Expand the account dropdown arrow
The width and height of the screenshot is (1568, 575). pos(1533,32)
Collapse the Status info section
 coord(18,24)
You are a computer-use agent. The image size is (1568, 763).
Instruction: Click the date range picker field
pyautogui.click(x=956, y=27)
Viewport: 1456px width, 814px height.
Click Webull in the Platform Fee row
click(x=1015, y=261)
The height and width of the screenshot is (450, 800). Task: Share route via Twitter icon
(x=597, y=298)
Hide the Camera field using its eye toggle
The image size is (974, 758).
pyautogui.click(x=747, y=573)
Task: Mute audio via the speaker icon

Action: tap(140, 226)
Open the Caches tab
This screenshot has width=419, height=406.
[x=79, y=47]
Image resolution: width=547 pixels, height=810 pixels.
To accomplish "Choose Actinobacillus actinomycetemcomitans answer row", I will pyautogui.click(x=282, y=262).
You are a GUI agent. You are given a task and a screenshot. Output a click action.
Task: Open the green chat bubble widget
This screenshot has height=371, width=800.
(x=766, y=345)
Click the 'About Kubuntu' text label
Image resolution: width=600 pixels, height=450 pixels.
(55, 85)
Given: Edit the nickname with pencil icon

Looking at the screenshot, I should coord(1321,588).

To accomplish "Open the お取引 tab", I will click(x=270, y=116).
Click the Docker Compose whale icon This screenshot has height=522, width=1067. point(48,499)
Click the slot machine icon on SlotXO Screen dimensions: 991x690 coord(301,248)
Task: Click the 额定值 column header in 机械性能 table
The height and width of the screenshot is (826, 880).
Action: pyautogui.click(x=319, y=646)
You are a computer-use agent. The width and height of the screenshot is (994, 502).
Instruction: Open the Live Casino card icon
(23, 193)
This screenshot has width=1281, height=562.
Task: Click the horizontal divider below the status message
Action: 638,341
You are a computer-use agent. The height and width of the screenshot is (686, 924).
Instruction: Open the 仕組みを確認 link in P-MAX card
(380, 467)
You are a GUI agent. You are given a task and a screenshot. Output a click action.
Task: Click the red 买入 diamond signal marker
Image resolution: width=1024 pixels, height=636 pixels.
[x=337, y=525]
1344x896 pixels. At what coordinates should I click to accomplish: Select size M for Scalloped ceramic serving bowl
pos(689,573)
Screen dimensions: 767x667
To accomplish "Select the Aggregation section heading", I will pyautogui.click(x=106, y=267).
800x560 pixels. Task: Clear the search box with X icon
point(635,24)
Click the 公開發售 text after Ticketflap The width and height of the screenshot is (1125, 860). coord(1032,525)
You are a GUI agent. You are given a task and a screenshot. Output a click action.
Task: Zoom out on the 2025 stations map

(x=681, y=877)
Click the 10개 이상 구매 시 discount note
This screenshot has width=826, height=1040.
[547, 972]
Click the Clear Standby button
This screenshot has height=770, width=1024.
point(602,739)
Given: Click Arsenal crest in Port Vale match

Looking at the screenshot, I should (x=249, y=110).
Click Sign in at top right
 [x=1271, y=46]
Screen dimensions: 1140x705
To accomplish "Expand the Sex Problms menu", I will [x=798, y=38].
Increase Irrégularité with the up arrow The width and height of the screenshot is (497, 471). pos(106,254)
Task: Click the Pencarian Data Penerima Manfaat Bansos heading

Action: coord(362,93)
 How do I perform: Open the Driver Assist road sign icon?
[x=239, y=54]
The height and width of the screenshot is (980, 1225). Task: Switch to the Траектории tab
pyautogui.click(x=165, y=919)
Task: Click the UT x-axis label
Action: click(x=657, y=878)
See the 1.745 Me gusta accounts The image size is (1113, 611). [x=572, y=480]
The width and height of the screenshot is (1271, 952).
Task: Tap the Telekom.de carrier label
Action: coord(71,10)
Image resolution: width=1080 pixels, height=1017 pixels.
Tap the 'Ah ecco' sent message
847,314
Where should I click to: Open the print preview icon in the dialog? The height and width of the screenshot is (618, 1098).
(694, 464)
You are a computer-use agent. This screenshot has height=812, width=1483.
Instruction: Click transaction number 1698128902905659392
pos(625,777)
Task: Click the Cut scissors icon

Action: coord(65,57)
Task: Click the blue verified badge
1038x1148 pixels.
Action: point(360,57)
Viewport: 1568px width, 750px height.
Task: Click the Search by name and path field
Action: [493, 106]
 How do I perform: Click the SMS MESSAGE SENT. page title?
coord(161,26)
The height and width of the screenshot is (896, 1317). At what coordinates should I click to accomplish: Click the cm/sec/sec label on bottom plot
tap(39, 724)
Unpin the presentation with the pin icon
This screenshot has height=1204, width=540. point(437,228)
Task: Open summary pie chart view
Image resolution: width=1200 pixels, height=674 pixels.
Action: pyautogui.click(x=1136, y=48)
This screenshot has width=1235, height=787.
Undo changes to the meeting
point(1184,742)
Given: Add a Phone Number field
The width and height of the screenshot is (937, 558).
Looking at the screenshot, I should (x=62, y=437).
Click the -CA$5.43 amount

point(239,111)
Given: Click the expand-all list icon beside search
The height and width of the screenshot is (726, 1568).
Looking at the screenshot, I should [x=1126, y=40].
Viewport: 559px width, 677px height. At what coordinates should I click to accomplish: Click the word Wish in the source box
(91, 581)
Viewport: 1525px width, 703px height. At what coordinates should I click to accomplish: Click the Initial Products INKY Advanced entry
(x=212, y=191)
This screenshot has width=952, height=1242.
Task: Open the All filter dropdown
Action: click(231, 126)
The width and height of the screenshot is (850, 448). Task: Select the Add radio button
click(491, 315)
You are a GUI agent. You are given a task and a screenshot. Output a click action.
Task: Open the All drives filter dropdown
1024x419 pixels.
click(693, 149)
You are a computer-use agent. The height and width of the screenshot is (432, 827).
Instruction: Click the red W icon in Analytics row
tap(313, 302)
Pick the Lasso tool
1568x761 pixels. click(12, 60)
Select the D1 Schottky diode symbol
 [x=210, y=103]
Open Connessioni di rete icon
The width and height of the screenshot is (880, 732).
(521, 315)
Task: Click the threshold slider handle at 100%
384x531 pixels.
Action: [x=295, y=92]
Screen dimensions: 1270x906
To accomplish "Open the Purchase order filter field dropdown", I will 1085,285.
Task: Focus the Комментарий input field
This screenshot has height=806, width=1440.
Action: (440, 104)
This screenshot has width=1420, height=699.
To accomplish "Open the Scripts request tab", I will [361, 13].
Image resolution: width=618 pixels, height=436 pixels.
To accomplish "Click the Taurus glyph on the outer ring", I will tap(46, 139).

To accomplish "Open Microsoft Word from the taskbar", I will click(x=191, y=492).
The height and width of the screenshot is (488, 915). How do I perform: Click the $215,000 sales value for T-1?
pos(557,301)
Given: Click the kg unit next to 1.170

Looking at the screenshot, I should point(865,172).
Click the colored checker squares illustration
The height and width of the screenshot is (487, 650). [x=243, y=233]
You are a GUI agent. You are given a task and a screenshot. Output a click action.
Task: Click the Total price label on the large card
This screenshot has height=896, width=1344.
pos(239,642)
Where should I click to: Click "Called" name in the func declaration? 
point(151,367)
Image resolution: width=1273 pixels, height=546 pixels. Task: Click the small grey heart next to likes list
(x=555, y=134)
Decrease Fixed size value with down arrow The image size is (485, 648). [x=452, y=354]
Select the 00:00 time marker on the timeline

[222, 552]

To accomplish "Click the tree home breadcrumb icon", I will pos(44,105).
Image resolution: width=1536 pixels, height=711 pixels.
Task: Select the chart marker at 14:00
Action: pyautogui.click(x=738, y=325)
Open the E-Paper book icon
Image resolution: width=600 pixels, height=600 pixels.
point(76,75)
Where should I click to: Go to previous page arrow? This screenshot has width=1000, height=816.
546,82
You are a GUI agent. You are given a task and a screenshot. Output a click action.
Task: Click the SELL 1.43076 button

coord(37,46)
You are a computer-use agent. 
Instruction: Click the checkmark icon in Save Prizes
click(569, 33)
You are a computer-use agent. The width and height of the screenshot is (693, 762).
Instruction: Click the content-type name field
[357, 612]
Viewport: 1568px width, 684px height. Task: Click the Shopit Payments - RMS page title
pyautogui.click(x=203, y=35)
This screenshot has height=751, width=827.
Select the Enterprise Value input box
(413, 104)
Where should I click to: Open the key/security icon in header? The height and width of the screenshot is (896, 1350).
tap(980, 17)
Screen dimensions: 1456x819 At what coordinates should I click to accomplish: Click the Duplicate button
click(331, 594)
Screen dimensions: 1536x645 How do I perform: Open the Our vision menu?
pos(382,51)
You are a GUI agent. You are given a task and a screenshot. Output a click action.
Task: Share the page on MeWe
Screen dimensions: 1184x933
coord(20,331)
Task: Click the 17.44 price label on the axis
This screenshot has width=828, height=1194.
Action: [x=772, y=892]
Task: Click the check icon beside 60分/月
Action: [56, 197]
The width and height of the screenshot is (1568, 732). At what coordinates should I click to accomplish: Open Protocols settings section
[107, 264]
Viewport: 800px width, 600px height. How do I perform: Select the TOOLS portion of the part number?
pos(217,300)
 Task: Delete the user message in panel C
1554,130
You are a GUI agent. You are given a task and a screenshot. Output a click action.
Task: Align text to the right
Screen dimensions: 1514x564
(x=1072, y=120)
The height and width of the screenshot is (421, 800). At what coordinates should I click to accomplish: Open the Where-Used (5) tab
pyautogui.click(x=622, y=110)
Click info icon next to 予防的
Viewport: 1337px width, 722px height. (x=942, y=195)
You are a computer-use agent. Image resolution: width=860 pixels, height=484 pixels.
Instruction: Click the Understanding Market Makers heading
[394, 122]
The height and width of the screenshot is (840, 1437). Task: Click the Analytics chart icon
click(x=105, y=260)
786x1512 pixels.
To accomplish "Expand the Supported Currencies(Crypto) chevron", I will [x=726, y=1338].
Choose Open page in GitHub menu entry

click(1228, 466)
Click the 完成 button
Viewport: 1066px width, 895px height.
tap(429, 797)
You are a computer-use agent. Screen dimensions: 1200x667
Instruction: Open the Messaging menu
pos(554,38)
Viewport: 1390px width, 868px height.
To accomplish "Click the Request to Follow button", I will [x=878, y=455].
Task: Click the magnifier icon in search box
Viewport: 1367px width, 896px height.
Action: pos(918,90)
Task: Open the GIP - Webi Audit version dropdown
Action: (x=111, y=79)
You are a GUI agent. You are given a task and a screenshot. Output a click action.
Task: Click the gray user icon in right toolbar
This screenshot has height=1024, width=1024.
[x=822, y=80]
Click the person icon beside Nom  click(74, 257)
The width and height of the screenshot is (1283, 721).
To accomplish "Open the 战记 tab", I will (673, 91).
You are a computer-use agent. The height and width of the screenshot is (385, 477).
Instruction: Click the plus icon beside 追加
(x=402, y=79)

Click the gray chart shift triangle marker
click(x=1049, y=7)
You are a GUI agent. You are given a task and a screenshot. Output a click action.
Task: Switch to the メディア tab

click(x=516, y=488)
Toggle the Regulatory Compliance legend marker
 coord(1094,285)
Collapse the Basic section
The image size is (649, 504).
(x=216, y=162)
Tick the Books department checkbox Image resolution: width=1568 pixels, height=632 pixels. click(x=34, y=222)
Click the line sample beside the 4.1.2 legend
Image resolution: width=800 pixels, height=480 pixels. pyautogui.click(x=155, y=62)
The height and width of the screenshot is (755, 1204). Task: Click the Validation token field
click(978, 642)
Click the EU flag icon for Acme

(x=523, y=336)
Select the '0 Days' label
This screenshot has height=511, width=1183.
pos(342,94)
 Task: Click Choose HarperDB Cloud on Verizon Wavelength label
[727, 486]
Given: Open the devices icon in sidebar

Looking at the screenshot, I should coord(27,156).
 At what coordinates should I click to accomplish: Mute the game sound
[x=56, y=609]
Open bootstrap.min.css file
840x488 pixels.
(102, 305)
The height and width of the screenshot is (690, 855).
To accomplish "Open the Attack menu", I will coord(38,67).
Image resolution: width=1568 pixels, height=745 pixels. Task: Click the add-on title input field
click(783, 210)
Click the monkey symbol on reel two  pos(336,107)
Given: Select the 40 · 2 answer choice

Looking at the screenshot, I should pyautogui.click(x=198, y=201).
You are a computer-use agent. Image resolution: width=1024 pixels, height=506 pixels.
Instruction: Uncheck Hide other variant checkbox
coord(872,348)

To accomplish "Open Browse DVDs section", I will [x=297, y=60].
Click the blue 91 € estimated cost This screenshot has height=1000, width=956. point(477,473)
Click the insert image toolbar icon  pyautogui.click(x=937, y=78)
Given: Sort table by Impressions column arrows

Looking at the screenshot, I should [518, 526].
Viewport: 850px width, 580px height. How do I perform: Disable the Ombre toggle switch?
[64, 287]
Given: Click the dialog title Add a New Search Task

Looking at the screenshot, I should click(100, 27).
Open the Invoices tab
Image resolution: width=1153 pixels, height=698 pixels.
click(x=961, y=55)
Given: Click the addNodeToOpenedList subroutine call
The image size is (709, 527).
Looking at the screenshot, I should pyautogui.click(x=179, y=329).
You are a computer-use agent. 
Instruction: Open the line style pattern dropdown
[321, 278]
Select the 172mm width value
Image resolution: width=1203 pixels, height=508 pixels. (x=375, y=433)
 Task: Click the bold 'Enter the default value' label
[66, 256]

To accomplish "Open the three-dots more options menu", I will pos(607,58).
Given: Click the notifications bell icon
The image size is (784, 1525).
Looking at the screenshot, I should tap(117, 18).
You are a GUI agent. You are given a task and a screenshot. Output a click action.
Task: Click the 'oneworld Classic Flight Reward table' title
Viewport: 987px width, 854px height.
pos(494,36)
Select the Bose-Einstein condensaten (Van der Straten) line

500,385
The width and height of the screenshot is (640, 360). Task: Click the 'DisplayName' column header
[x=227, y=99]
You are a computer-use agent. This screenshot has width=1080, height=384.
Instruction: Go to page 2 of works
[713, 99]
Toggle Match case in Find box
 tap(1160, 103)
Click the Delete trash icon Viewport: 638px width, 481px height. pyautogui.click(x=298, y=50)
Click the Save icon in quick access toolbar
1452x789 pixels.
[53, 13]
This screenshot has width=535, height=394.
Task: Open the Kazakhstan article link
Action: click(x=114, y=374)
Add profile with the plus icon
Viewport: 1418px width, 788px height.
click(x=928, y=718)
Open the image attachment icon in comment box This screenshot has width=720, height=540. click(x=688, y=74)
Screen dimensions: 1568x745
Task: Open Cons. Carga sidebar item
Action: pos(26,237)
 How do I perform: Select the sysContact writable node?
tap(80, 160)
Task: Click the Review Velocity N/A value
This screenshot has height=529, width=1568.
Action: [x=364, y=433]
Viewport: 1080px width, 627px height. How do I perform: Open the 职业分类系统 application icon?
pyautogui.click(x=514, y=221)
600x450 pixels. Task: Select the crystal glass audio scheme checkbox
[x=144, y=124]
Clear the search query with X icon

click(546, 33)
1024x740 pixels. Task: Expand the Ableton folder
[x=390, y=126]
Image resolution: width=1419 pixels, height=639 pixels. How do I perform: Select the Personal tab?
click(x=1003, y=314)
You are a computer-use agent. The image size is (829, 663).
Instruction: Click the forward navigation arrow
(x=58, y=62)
##############################
YOUR TASK
Only the lines from the start of the material through the line containing "Image resolution: width=547" should be repeated, and they should be repeated exactly.

SOLVED PROBLEM
Expand the account dropdown arrow
The width and height of the screenshot is (1568, 575). pos(1533,32)
Collapse the Status info section
 coord(18,24)
You are a computer-use agent. The image size is (1568, 763).
Instruction: Click the date range picker field
pyautogui.click(x=956, y=27)
Viewport: 1456px width, 814px height.
Click Webull in the Platform Fee row
click(x=1015, y=261)
The height and width of the screenshot is (450, 800). Task: Share route via Twitter icon
(x=597, y=298)
Hide the Camera field using its eye toggle
The image size is (974, 758).
pyautogui.click(x=747, y=573)
Task: Mute audio via the speaker icon

Action: tap(140, 226)
Open the Caches tab
This screenshot has width=419, height=406.
[x=79, y=47]
Image resolution: width=547 pixels, height=810 pixels.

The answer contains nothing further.